C'est alors que survint un problème majeur : presque aucune équipe n'était prête à faire un tel saut ! En effet, Coventry Climax, principal motoriste des top teams anglais, fut racheté par Jaguar et refusa de construire un moteur 3 litres. Beaucoup furent pris au dépourvu et eurent recours à des solutions... originales.

Ainsi, Cooper, racheté par un importateur anglais de Maserati, vit ses monoplaces propulsées par un moteur de la marque italienne... qui datait de 1957 ! Plus cocasse encore, BRM se mit en tête d'accoler deux V8 de 1,5 litres pour atteindre la cylindrée maximale, d'où la naissance du BRM H16, l'une des plus fameuses usines à gaz de l'Histoire ! Évidemment, celui-ci n'était pas prêt pour l'ouverture de la saison, pas plus que le V12 Weslake que Dan Gurney devait utiliser pour faire débuter sa propre équipe, Eagle. Lotus comme Eagle eurent recours à des Climax suralimentés à 2 litres pour limiter les dégâts, BRM faisant de même avec ses propres moteurs.

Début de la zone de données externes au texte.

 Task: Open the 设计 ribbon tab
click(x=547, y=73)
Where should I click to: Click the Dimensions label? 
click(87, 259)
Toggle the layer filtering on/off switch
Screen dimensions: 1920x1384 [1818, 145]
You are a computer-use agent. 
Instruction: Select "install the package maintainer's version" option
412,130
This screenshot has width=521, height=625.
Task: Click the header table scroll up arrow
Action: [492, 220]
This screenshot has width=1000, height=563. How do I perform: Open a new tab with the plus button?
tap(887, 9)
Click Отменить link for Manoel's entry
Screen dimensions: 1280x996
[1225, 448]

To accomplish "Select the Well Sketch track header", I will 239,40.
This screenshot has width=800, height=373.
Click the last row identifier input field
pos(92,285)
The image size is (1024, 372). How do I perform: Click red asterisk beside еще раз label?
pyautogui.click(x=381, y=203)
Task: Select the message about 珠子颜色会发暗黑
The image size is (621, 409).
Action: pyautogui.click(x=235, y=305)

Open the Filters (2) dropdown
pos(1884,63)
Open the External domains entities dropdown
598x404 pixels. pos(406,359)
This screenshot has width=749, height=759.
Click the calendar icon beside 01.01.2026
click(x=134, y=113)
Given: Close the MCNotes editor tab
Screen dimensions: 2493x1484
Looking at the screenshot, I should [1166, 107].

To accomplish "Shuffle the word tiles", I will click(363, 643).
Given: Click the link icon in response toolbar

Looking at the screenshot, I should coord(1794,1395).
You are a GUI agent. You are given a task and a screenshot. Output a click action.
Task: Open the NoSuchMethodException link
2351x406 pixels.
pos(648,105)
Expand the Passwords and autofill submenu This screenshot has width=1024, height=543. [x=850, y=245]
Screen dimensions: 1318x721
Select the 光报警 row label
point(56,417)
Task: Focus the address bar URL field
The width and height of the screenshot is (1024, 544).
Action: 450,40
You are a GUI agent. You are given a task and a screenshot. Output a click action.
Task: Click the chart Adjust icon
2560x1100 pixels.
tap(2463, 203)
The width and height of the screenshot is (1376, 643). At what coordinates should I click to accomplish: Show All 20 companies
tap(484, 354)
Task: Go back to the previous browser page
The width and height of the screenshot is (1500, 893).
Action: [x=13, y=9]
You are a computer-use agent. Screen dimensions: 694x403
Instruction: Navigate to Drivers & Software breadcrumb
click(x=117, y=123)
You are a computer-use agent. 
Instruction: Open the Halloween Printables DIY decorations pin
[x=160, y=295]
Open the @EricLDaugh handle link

A côté, Ferrari ne pouvait que se frotter les mains. La Scuderia n'avait qu'à convertir son moteur utilisé pour l'Endurance et le tour était joué. Ferrari allait prendre de cours tous les artisans anglais comme en 1961 et faire main basse sur le titre. Le seul rival qui semblait correctement préparé était Brabham. Son fondateur demanda en effet à une firme australienne, Repco, de reconvertir un vieux moteur Oldsmobile pour ses monoplaces. S'il n'était pas le plus puissant, il était le plus homogène avec une bonne fiabilité et un poids proche du minimum réglementaire : 530 kg pour 500 minimum.

Cependant, ce que l'on pouvait craindre se produisit à Monaco : seulement 20 voitures se présentèrent en Principauté, 16 se qualifièrent et 4 furent classées le lendemain ! Fort heureusement pour BRM, la nature du circuit limitait le handicap moteur et permit à Jackie Stewart de s'imposer devant la Ferrari de Lorenzo Bandini. Par la suite, la Scuderia perdit son leader John Surtees, en conflit ouvert avec le team management, et Jack Brabham réussit le carton plein en s'imposant aux championnats pilotes et constructeurs.

Néanmoins, l'appel de la CSI a trouvé un écho à Détroit : Ford allait s'engager pour de bon en Formule 1 à partir de 1967 en proposant l'un des moteurs les plus iconiques de son sport : le Ford Cosworth V8 Double Four Valve (DFV).